What the authors found is that a mechanical approach to risk analysis (static +- sensitivity analysis) often led to an incorrect belief that the course charted is the most likely [page 77]. They describe the problems when looking from what the World bank describes as the EGAP approach ‘everything goes according to plan’ [page 80].

“…in reality in the world of megaproject planning an implementation is a highly stochastic one where things happen only with a certain probability and rarely turn out as originally intended.” [page 73]

“…what people may think is the mean of all possible outcomes it actually the very unlikely best possible outcome”  [page 77]

” …the result is that the real costs and real risks do not surface until construction is well underway” [page 44].

The authors describe a better mechanism for risk analysis where you assign probabilities to potential outcomes and provide a more realistic assessment of what could happen and the effects on project investors and stakeholders. This helps remove some optimism bias (politicians like to make promises, builders like to build, developers like going for high profits) and to uncover the all important worst case scenario [page 81].

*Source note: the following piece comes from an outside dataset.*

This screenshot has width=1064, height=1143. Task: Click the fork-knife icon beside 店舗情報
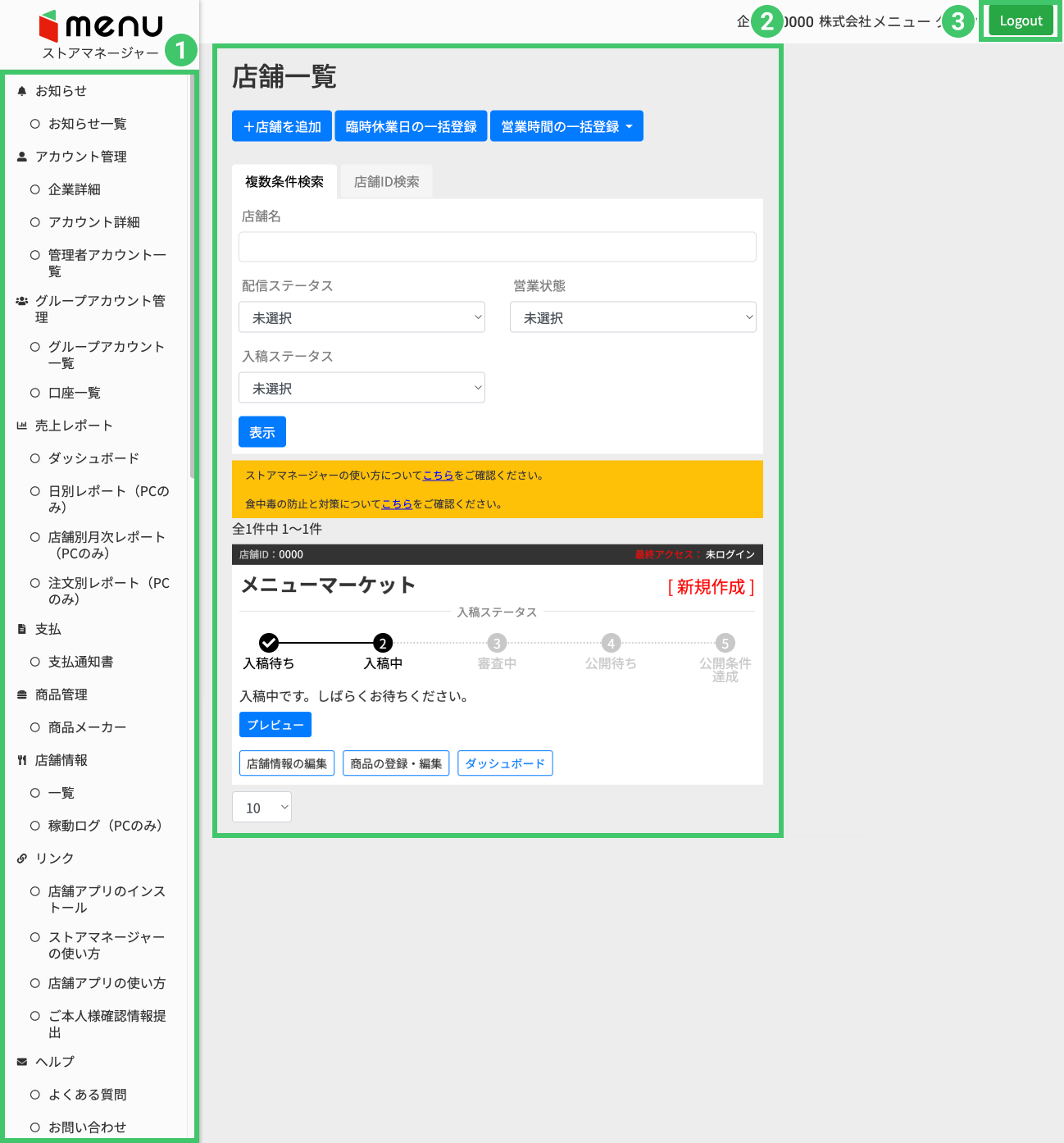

Whilst determining probabilities itself can be very subjective and montecarlo simulation analysis may appear overkill in property development, merely looking to apply the principles can create a more rigorous risk assessment. With the risk assessed, alternative scenarios can be formulated or contingency plans produced to mitigate that risk should it arise.

If the worse case is beyond your speculative inclination you can drop the project altogether. If the worse case isn’t actually that bad, then that may influence your decision to proceed even if there are significant risks (yes I run the ‘risk’ of sounding contradictory!).

Private business, undertaking work for public entities often miscalculate policy and stakeholder risk. One important way to reduce that risk is to get as much upfront agreement and clarity around objectives and decision making processes as possible – ideally binding contracts. It is also important to monitor those risks in line with the agreements in place. This works both ways; it protects the private interest from expending resource in anticipation of a successful outcome only to face policy change down the line; and it reduces overall cost to the public entity because clarity (especially when contracted) reduces the margin a prudent private business needs to place on policy and stakeholder risk.

The book has many lessons applicable to large scale property development and I recommend it as essential reading, especially for any organisation involved in private-public development initiatives.